1609 yılında İstanbul’da doğan Katip Çelebi, gerçek adıyla Mustafa, Divan-ı Hümayun’da ordu katipliği yaparken "Katip Çelebi" olarak tanındı. Babasının desteğiyle eğitim hayatına erken yaşta başlayan Çelebi, hem seferlere katılarak hem de kadim eserleri okuyarak bilgi birikimini geliştirdi. Bağdat ve Revan seferlerinde edindiği gözlemleri "Fezleke" ve "Cihannüma" adlı eserlerinde kaleme aldı.
İLMİ ÇALIŞMALARA ADANMIŞ BİR ÖMÜR
Kazancını büyük ölçüde kitaplara yatıran Katip Çelebi, hayatının büyük bölümünü ilmi çalışmalara ayırdı. Osmanlı’da Batılı kaynakları takip eden ilk alimlerden biri olarak Latince eserleri Türkçeye kazandırdı. Astronomi, anatomi, tarih ve coğrafya alanında kapsamlı araştırmalar yaptı ve genç nesillere ilim yolunu gösterdi.
KATİP ÇELEBİ’NİN ESERLERİ VE ETKİSİ
"Keşfü'z-Zunun", "Cihannüma", "Fezleke" ve diğer eserleri, Osmanlı ilmî hayatına ve Batı’da İslam araştırmalarına temel kaynak oldu.
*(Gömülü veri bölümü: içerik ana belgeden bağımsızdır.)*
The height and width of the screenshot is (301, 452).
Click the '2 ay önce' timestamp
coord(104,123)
Alman tarihçi Franz Babinger, onu “Osmanlıların Süyuti’si” olarak nitelendirirken, Hilmi Ziya Ülken Katip Çelebi’yi 17. yüzyıl fikir tarihinin önemli bir realist düşünürü olarak tanımladı.
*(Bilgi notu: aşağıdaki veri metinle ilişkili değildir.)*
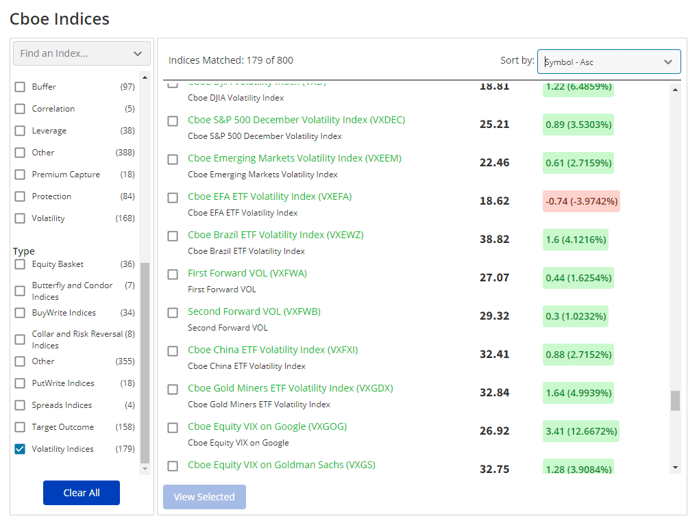Uncheck the Volatility Indices type filter
Image resolution: width=699 pixels, height=525 pixels.
[x=20, y=449]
GÜNÜMÜZDE KATİP ÇELEBİ’NİN MİRASI
Katip Çelebi’nin eserleri ve bibliyografik çalışmaları, modern araştırmalara ışık tutuyor. İzmir Katip Çelebi Üniversitesi’nde kurulan "Katip Çelebi ve Eserlerini Araştırma Merkezi", alimin hayatı ve eserlerini detaylı şekilde incelemeye devam ediyor.